● **ACTION ITEM**:
Could you please retype all of the records exactly, skipping any pictures?

● **MATERIAL FOR THIS TASK**:
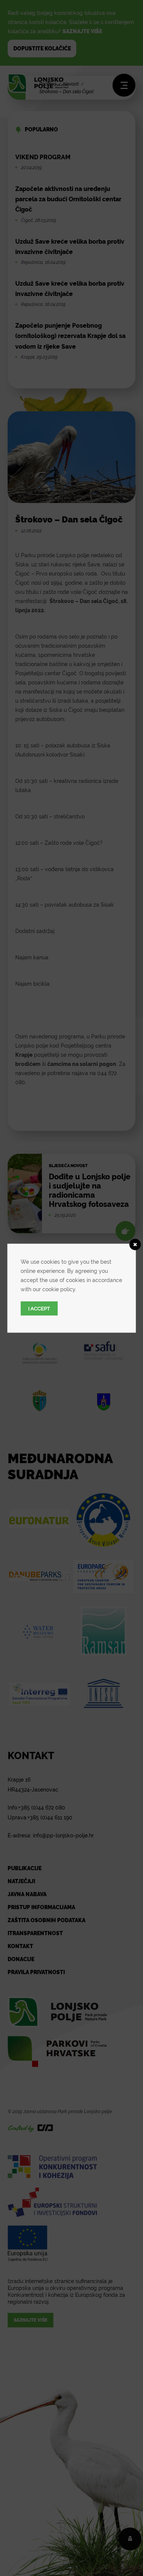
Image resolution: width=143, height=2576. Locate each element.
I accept (39, 1308)
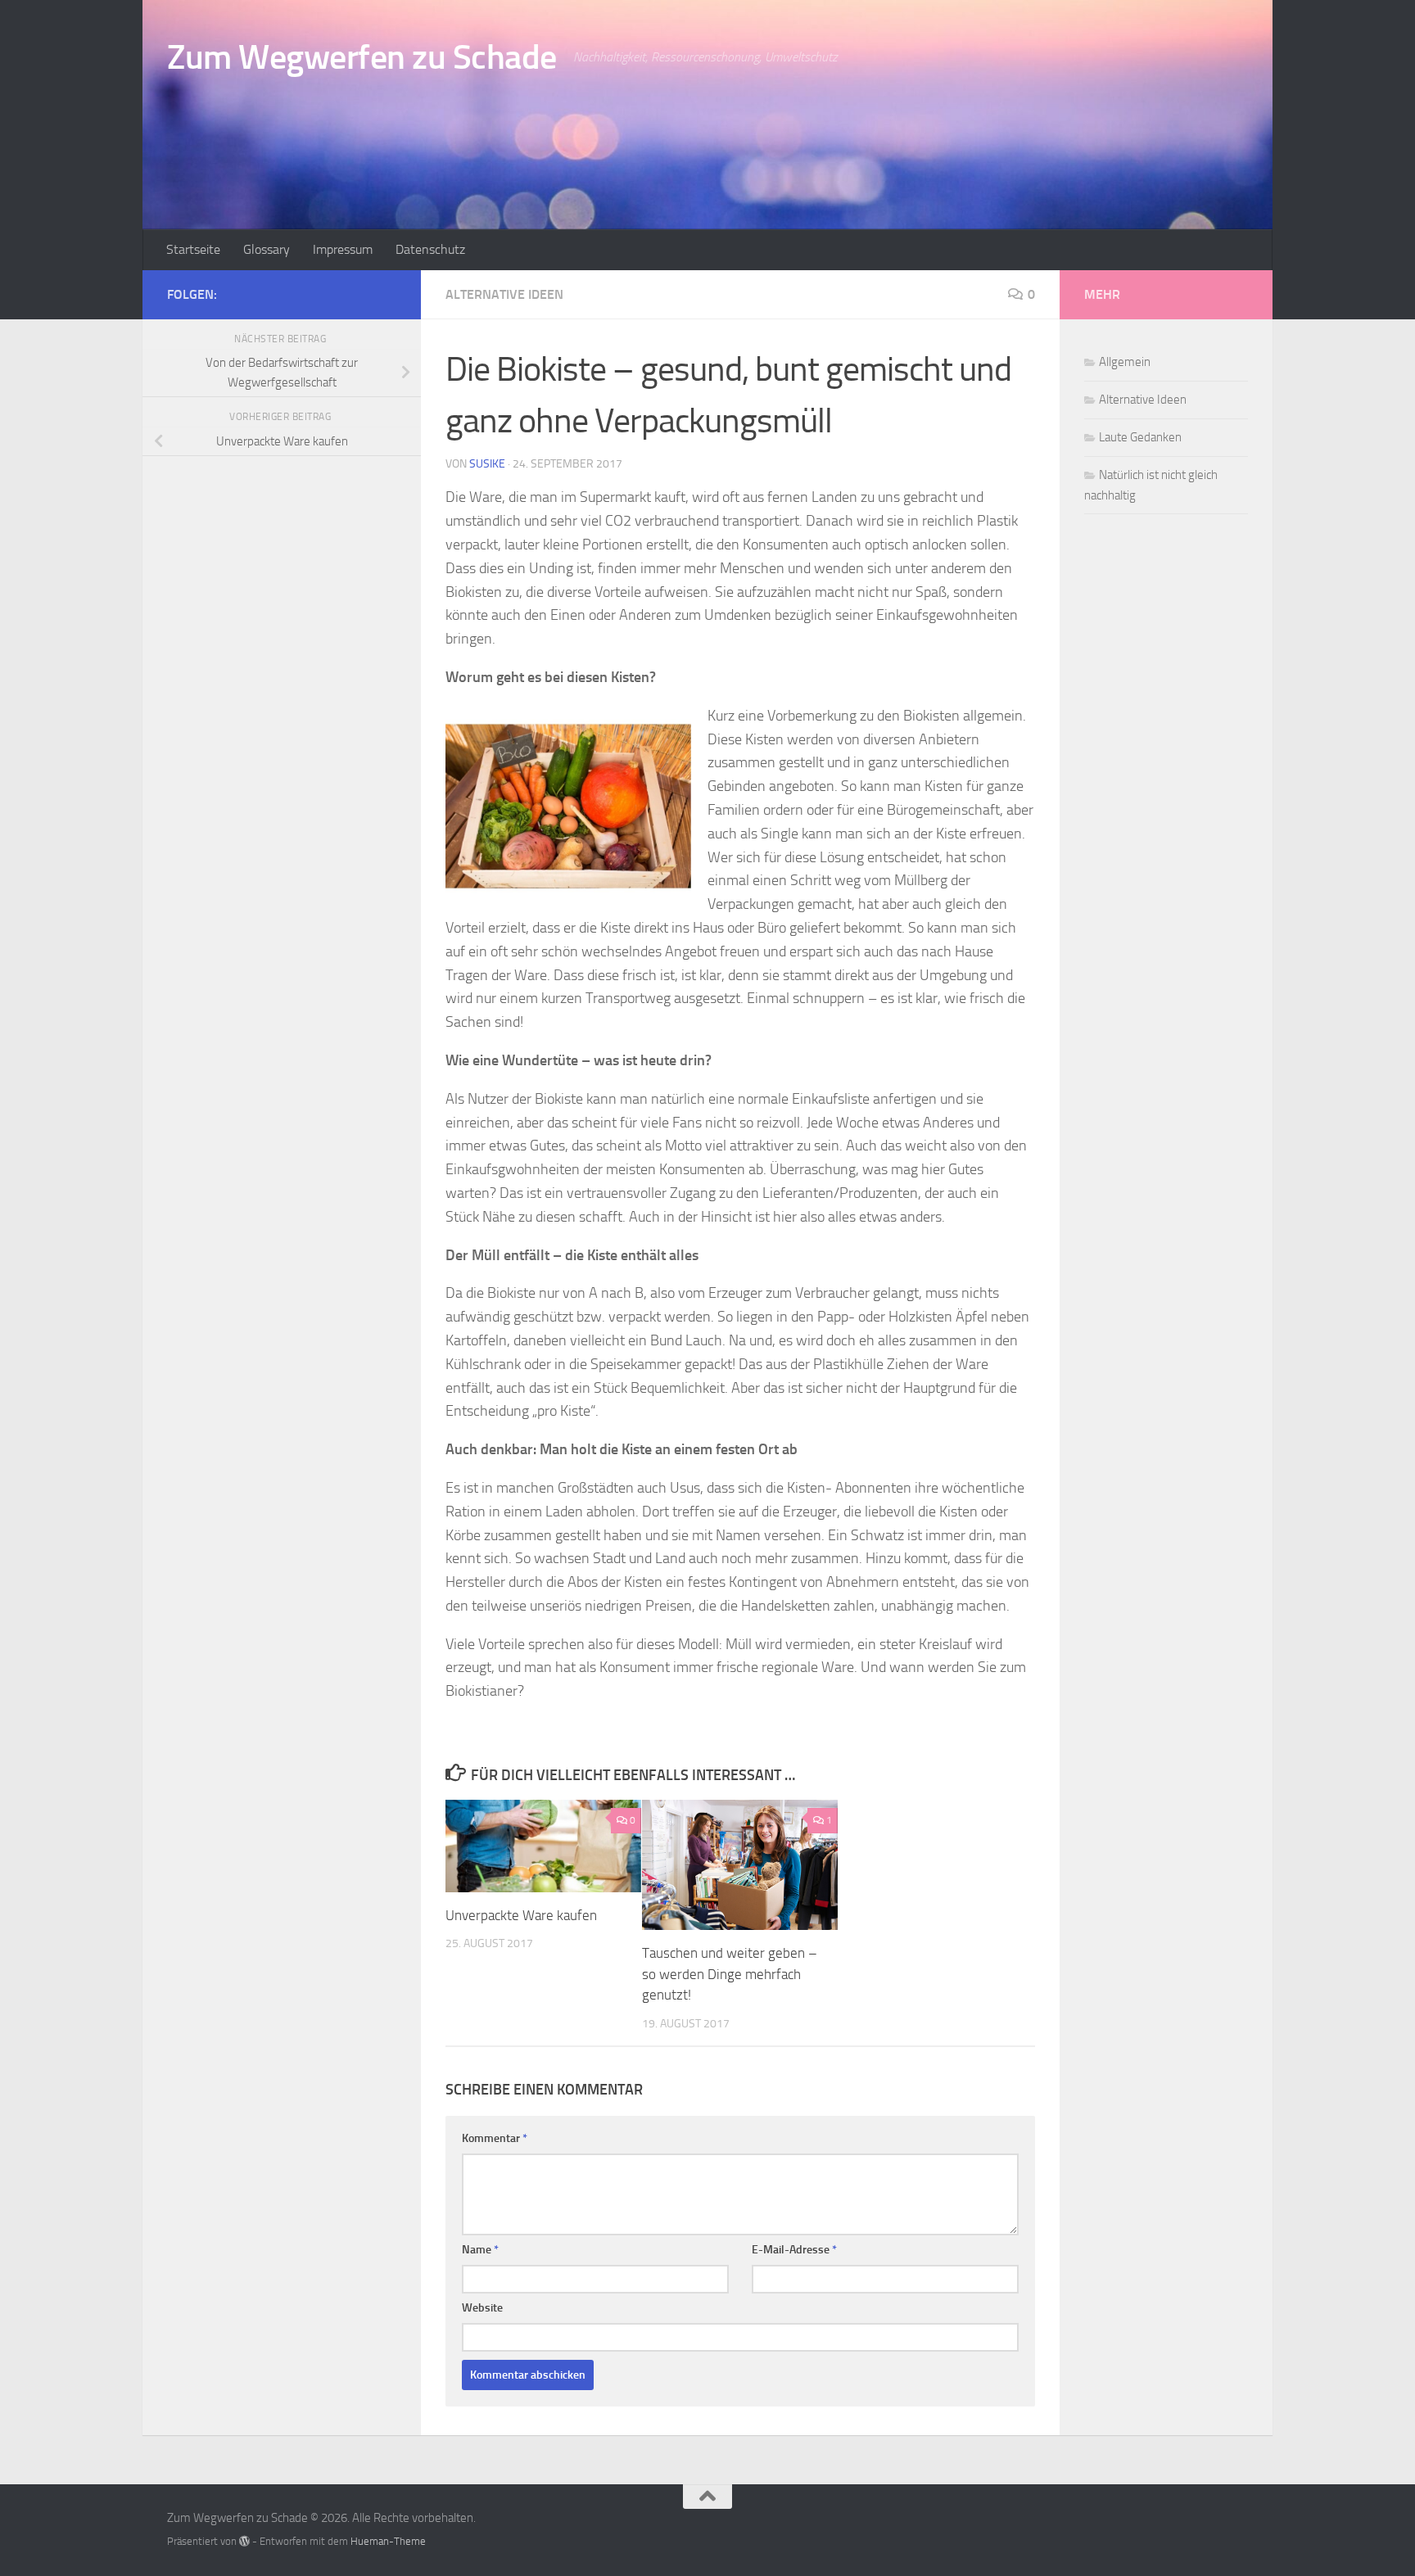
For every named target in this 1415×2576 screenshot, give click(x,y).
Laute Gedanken (1140, 437)
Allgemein (1125, 362)
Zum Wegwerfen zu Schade (362, 57)
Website (482, 2308)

● **RESULT OF THIS TASK**:
Image resolution: width=143, height=2576. Locate each element.
I accept (39, 1308)
For every named target in this 1415×2576 screenshot, give click(x,y).
Laute Gedanken (1140, 437)
Allgemein (1125, 362)
Zum Wegwerfen zu Schade (362, 57)
Website (482, 2308)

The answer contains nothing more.